If you are reading this article, then chances are you already know about the different types of diabetes. Just in case you are new to this disease or are simply looking up some information, in short, there are two main types of diabetes, type 1 and type 2. (There are also other forms, such as gestational diabetes, but they are not chronic forms.)
Types Of Diabetes & How To Treat It
The major difference between the two types is that those who suffer from type 1 can’t produce any insulin at all and are insulin dependent, while those who suffer from type 2 do not produce enough insulin and have a hard time removing glucose from their blood. Generally, it is considered that type 1 diabetes is the more severe of the two. In most cases, type 1 diabetes is developed at an early age while type two can be developed throughout your life, especially as you get older. Both of these types require close attention and proper treatment.
While your blood sugar can be affected by many things, what you eat has the biggest effect on your glucose levels. This is exactly why you have to keep a very close eye on your diet and make sure you choose one that works the best for your type of insulin and your body. In the past, the diabetic diet was very strict, but over time doctors realized that each body reacts a different way to the food we eat.
Likewise, that same food affects our sugar levels in different ways. Whilst this is true for different types of food, quantity is generally still the same. Meaning, it does matter what type of carbs and protein you consume and the effect on your body will vary, but the more carbs you eat the higher you glucose levels will go.
The best way to manage your glucose is by choosing the correct portions. One of the best methods to do so is to use the plate method every time you sit down to eat. This is how it works: imagine that your plate has a line straight down the center from top to bottom. The right side of that line should be filled with non-starchy vegetables and the left side should be split half way down the middle horizontally.
On the top left side you have grains and starchy vegetables such as rice or pasta, and on the bottom left side you put your protein. Lastly, it is suggested that you have a cup of milk with your meal and a handful of fruit.
It seems a bit simple, but this really works to make sure you have the right portions of food on your plate, thus allowing you to receive proper nourishment while not overdoing it on the carbohydrates and making your sugar skyrocket. Next time you sit down for a meal, give this a try and apply it as often as you can, you will see the positive effects of portion management in no time.
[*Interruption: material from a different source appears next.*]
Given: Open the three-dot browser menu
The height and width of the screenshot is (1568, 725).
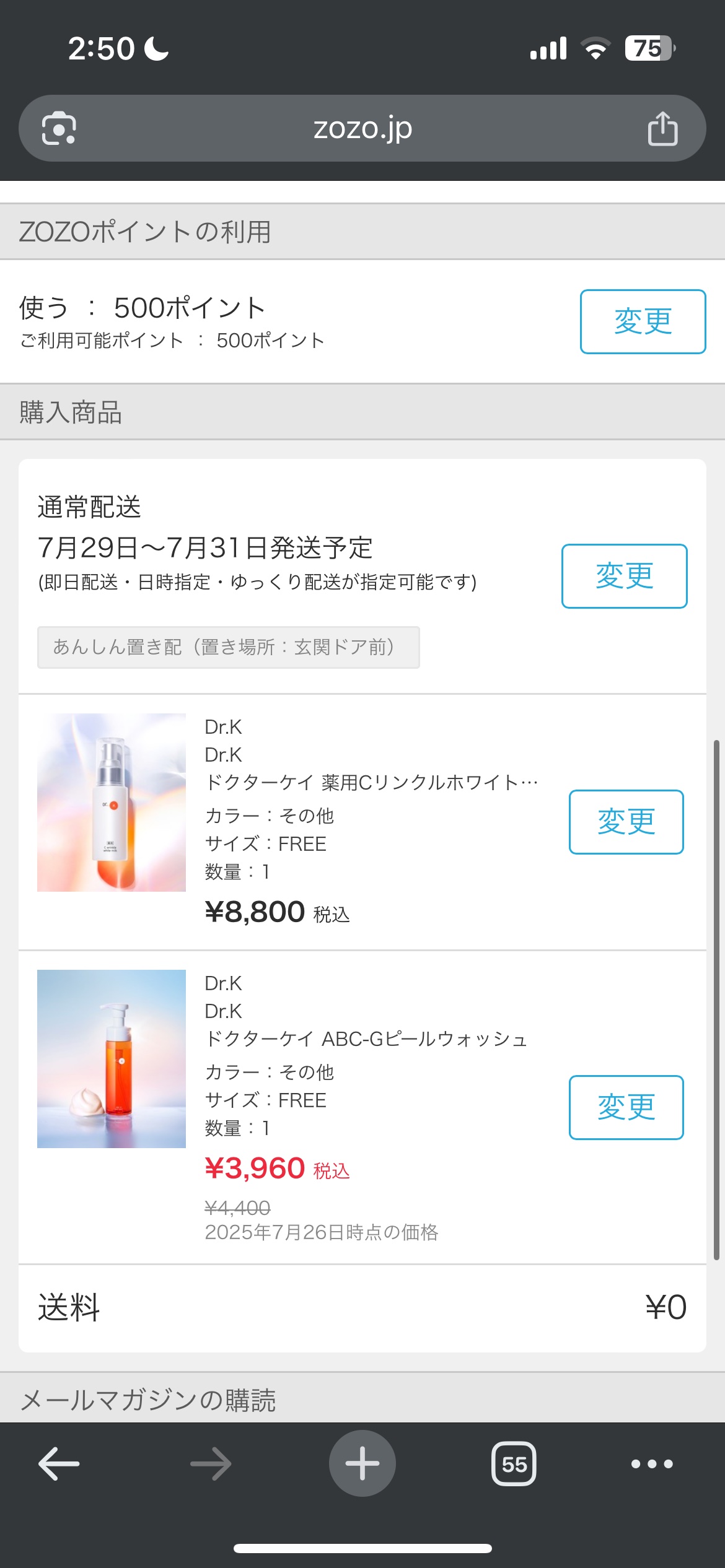Looking at the screenshot, I should click(x=651, y=1464).
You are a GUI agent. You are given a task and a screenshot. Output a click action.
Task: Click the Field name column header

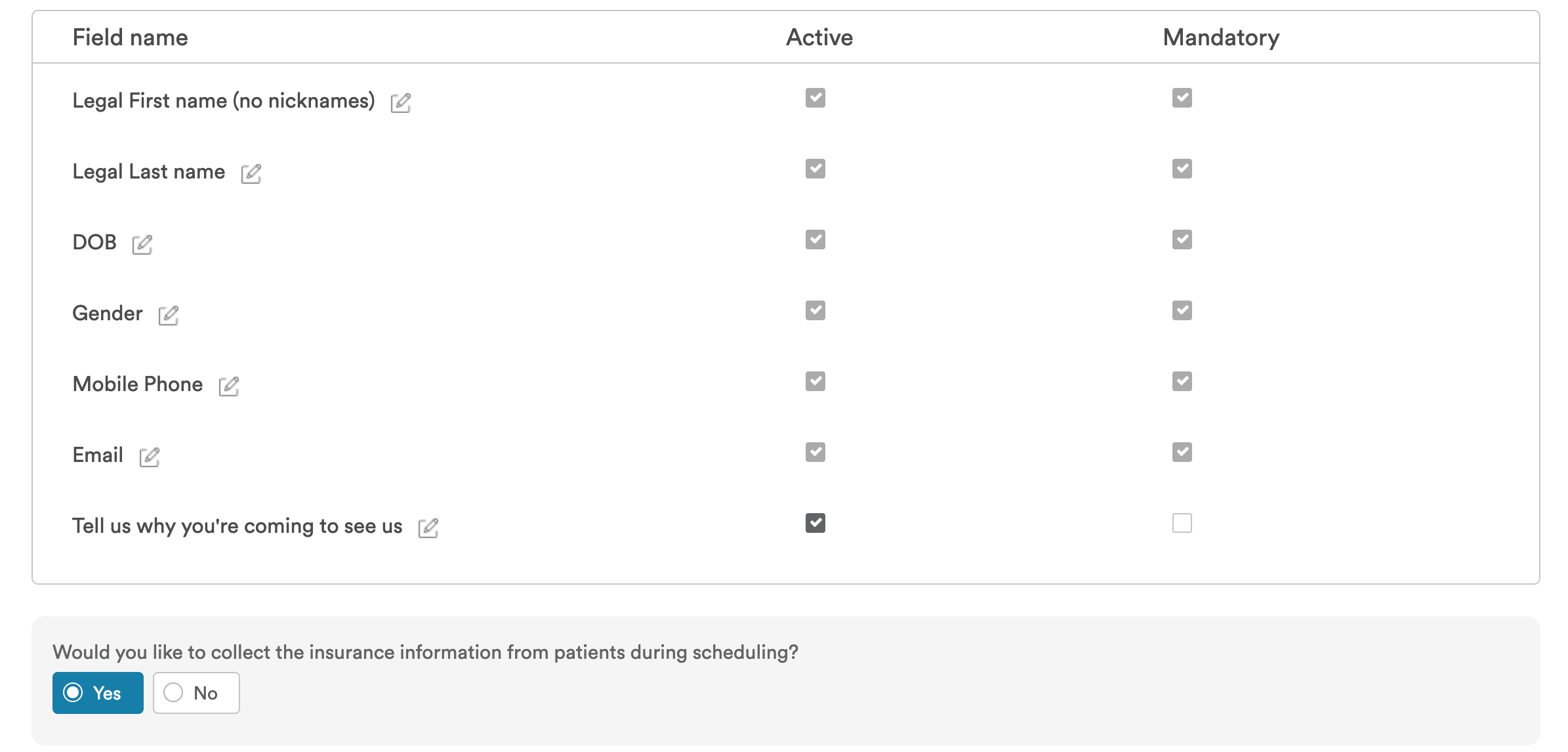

Your weight plays a big factor in your diabetes, as well. If you are overweight it can be very difficult to keep your sugar levels in check because of the way your body responds to nutrition. Even the slightest changes in weight can help you manage your diabetes, as little as 10 pounds.
Although losing weight can be slightly problematic at an older age, there are many workout routines and exercise methods you can use to help shed a few pounds. The best way to lose weight and to be effective at it is by doing it gradually. You want to stay away from extreme diets or rigorous activities, as they can cause more harm to your body than good. You need to decide which weight loss program you will be sticking to and do it patiently and gradually over time while still maintaining proper nutrition.
Above all, we strongly suggest you speak to your endocrinologist about choosing the right weight loss plan for you. They will work with you and determine what works best for you and what you should stay away from.
Even if you do not need to lose weight and are at your target weight level, general exercise or physical activity can decrease your glucose levels. Besides improving your sugar levels, physical activities can also do a lot for your body to keep it healthy. For example, you can use exercise to reduce stress levels, improve your balance, increase your strength, reduce your blood pressure, and manage cholesterol.
There are many benefits to physical activities, but you also have to be careful with which activates you choose. There are four basic types of exercise: strength training, aerobic exercise, stretching, and balance exercises. If you decide to go with strength training as your primary workout, then using resistance bands is a very good idea, as they reduce the amount of stress you put on your joints and bone structure. If aerobic exercise is a more suited choice for you, then we suggest activities involving water since it will reduce the rough impact this type of workout can have on your body.
Stretch type exercises are a wonderful choice for those who are older, like Yoga or Pilates. They promote flexibility and prevent stiffness, which can be very important as you get older.
Finally, any balance exercise, like walking backward or standing on one foot, will give you major benefits, especially as you get older. No matter which one of these you focus on, you have to remember that these workouts will affect your glucose levels. Unfortunately, there are too many factors to consider when determining just what kind of an effect each exercise will have on your sugar.
Each person is affected in a different way, so the only thing you can do is rely on checking your glucose levels before the workout and after the workout. If you are under 100 when you are about to start the workout then you should eat some fruit or drink a cup of milk, then check your sugar after the workout to determine what effect the workout has on your blood sugar levels.
Living with diabetes can be a challenge, but it is far from impossible. As long as you keep your head up high and follow what your doctor suggests, it can be managed. Keep to the few short tips above and don’t give up.